__What is required__: Each record below is to be output unchanged, and any picture is to be dropped.

─── Raw data ───

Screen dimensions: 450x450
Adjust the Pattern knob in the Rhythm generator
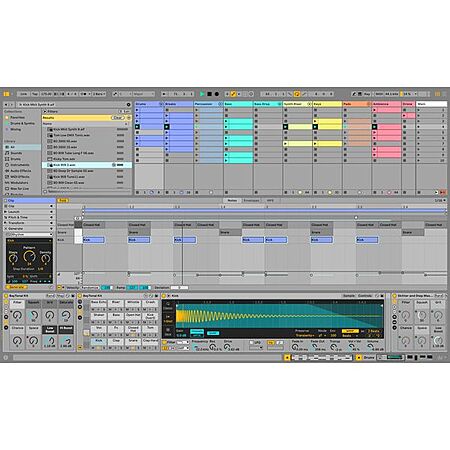tap(29, 256)
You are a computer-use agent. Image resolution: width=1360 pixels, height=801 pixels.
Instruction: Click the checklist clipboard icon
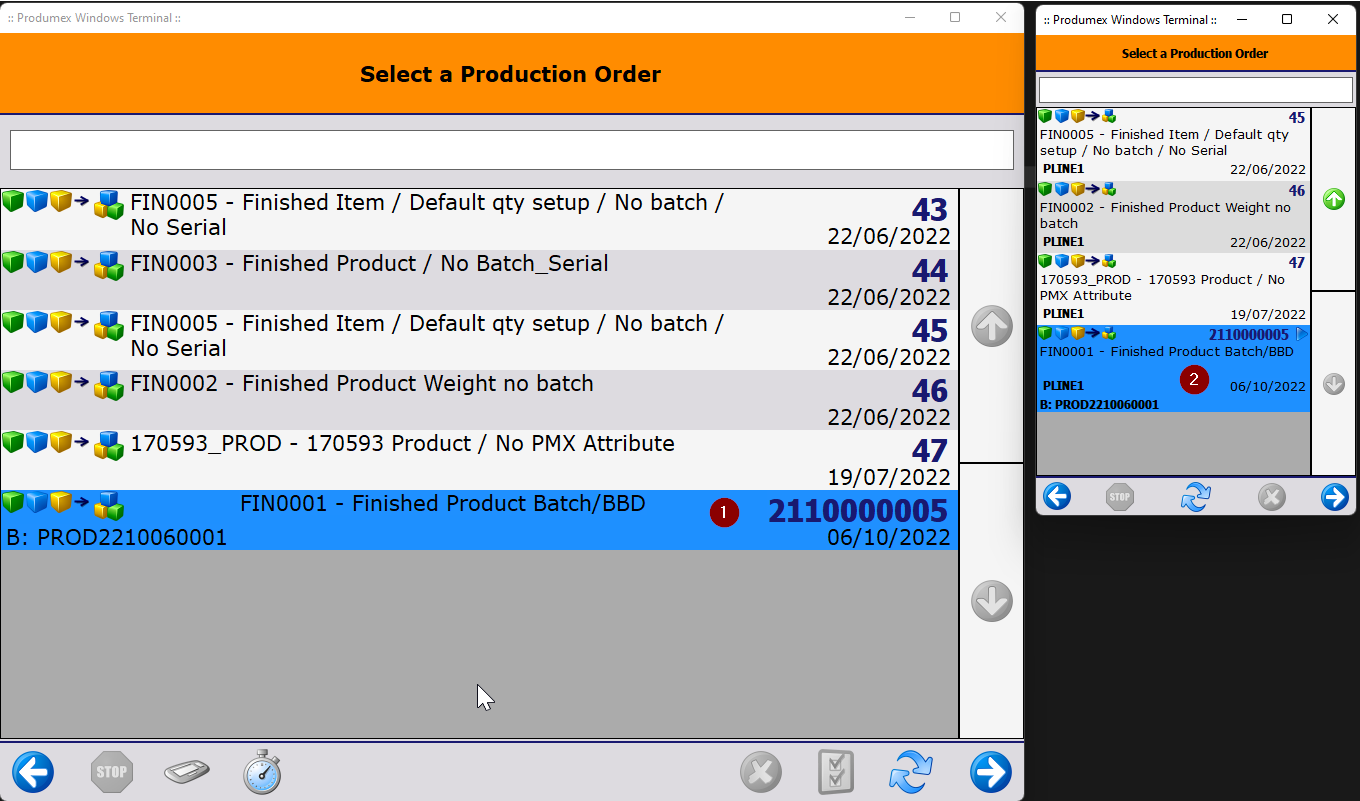(x=836, y=772)
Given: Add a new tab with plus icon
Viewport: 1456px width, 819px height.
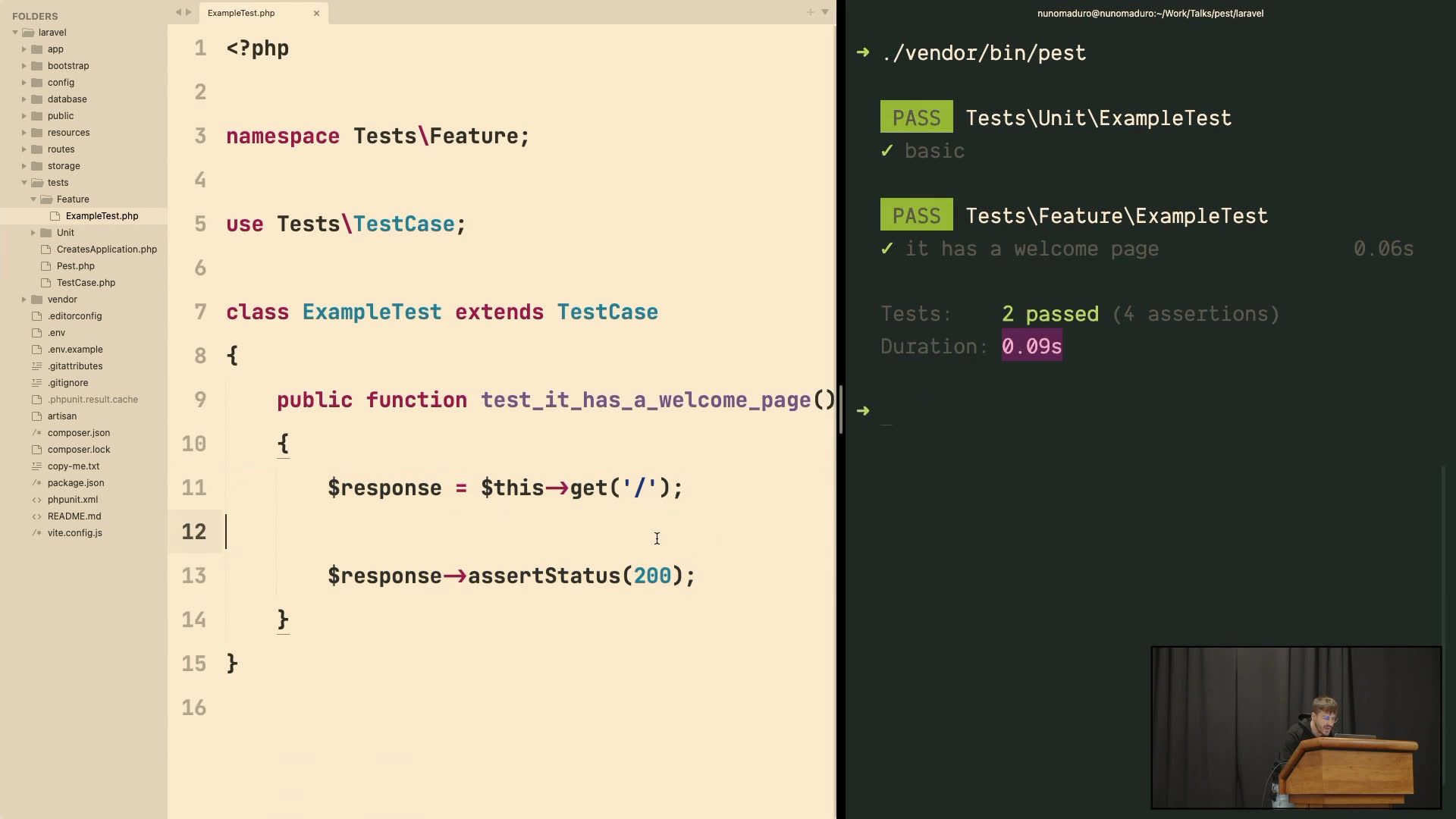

───

__Response box__:
Screen dimensions: 450x450
Adjust the Pattern knob in the Rhythm generator
tap(29, 256)
You are a computer-use agent. Image resolution: width=1360 pixels, height=801 pixels.
Instruction: Click the checklist clipboard icon
(x=836, y=772)
Given: Add a new tab with plus icon
Viewport: 1456px width, 819px height.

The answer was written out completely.